Death of Stalin is a comedy of terrors

Robert Tanitch reviews the latest DVDs

The Death of Stalin (Entertainment One). Stalin dies 5 March 1953. There is nobody to save him. All the best doctors are in the gulag or dead. A power struggle in the Kremlin follows during the political vacuum. The satire on the in-fighting, scheming, and back-stabbing is directed by Armando Iannucci and acted by an English and American cast larger than life. But the terror remains real. The contenders are brutal, neurotic, thuggish murderers. Are purges and executions a subject for comedy? Jeffrey Tambor (as Deputy Malenkov who has no idea what is going on) and Paddy Considine (as a frantic radio producer worrying he might be executed) are very funny. But generally the farce, however outlandish, is so dark and so chilling that it is not funny at all. Steve Buscemi is Khrushchev. Jason Isaacs is Zhukov. Simon Russell Beale’s Beria is a terrifying monster.



Breathe (STX entertainment). “I don’t want to just survive. I want to truly live.” The film, sincere, heartfelt, is a tribute to the love and courage of Robin and Diana Cavendish. At 27 Robin got polio. The doctors said he would die shortly and should remain hospitalised. Diana had other ideas. She took him home and became his nurse and carer. Andrew Garfield and Claire Foy, directed by Andy Serkis, put on a brave face. Garfield has a massive smile and flashing eyes. There is one image which really shocks: a German clinic with patients stacked in tiers in iron-lungs. It looks like something out of a Sci-If horror movie.



Goodbye Christopher Robin (Fox Searchlight Pictures). A .A. Milne, a popular West End playwright, became famous world-wide when he published the Winnie-the-Pooh books in 1926 and 1928. Christopher Robin was based on his son (played by Will Tilston) who became a celebrity child. Simon Curtis concentrates on his awkward relationship with his dad (World War 1 veteran still suffering from shell-shock) and his mum who were both keen to exploit him in publicity stunts. He got on best with his nanny. The film takes its pictorial images directly from the original E. H. Shephard illustrations.

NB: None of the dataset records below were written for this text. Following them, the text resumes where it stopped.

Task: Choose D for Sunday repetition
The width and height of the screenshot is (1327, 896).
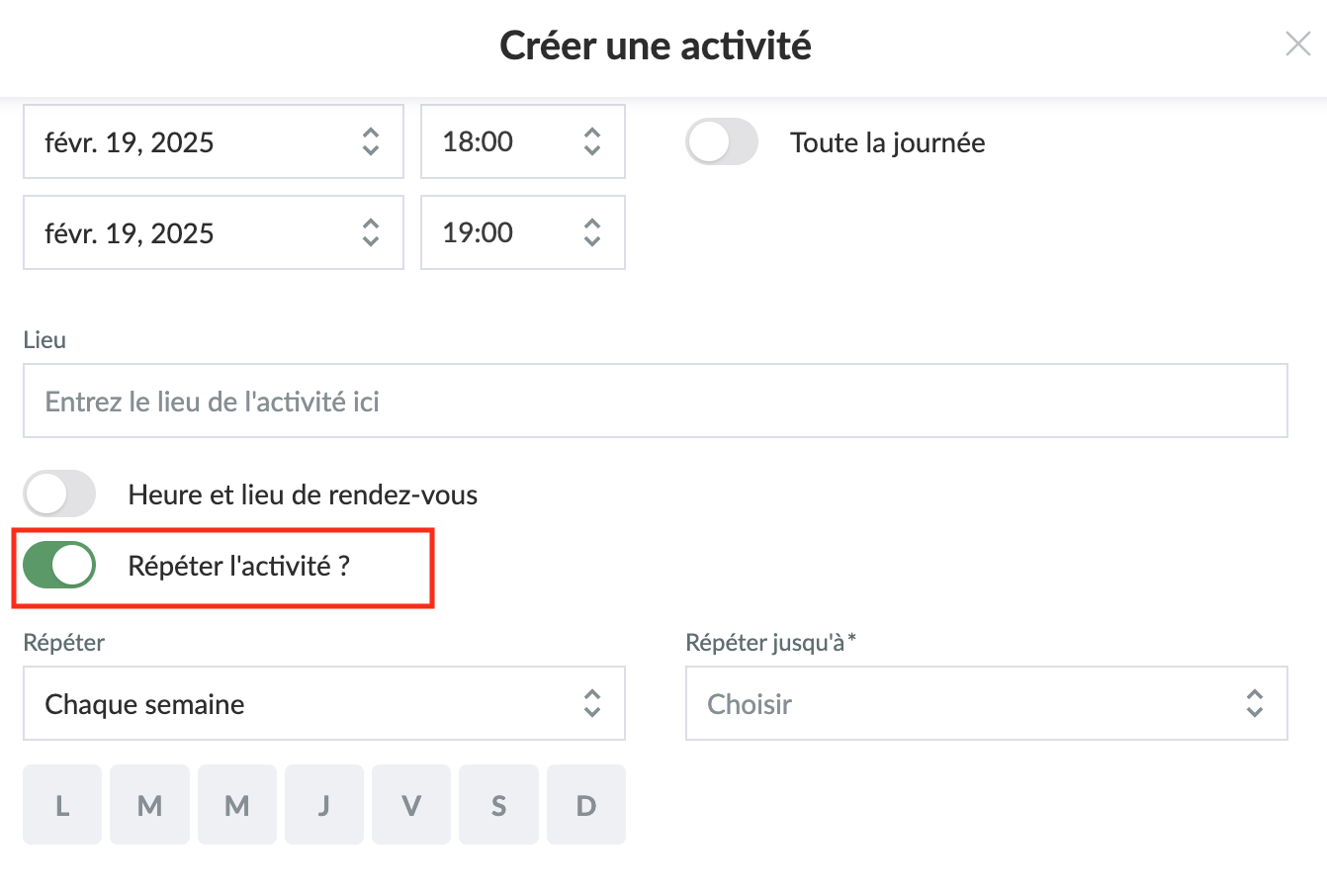Action: (586, 805)
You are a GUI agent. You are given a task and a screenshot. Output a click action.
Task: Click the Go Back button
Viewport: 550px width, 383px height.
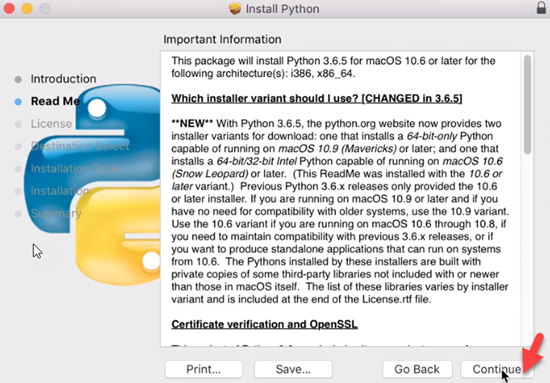pyautogui.click(x=417, y=369)
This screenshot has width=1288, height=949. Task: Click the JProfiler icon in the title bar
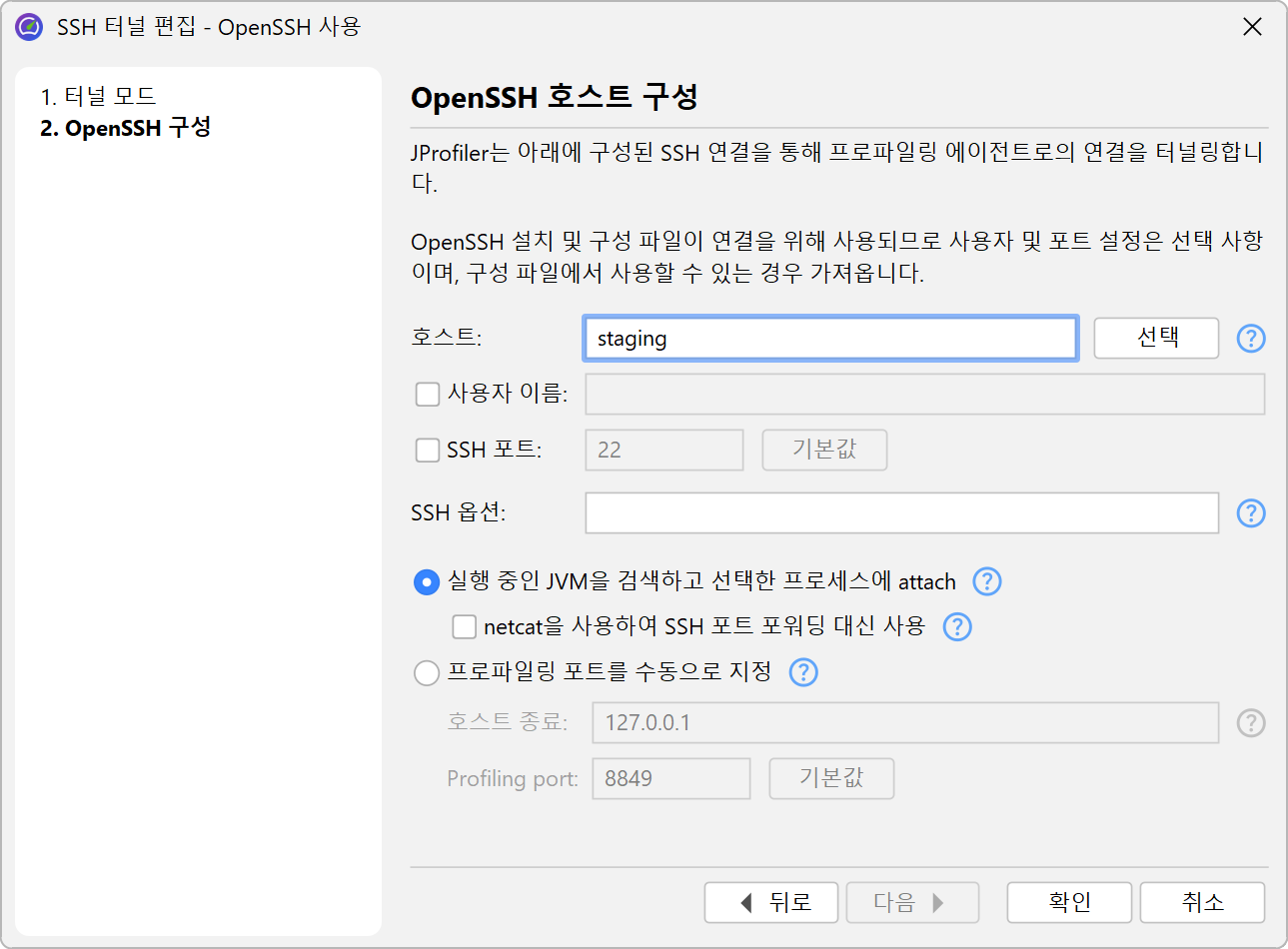(x=29, y=27)
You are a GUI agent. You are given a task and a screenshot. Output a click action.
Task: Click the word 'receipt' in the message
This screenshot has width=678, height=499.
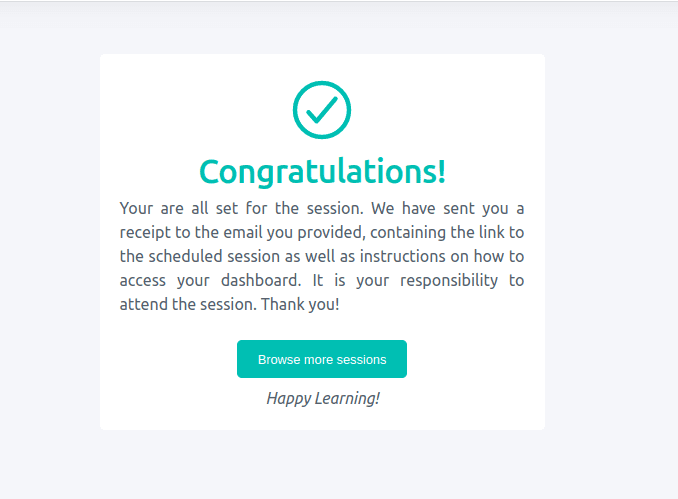[145, 233]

Journeyman (StudioCanal) is written, directed and acted by Paddy Considine. A middle-weight champion gets a massive head injury and lose mental and physical ability. He hits his wife and puts his baby daughter in the washing machine. Unable to cope, his wife leaves him and he tries to drown himself. His team mates rally round. I thought the film was going to be anti-boxing. Instead it ends with him going back to the club to teach young boxers. He bears no grudges. “I love boxing,” he says.



Hotel Salvation (BFI). Varanasi on the banks of the Ganges is the holy city many Indians choose to go to when they want to die. It is very easy. You book into a hotel for 15 days and if you are not dead by then you have to leave. You can stay on by changing your name every fortnight. The film, written and directed by Shubhashish Bhutiani, a remarkable film debut for a then 23-year-old, concentrates on the relationship between a 77-year-old (Lalit Behl) who thinks his time has come and his exasperated middle-aged son (Adil Hussain) who has to take time off work to accompany him. The performances are notable for their subtlety and the quiet humour with which death is faced.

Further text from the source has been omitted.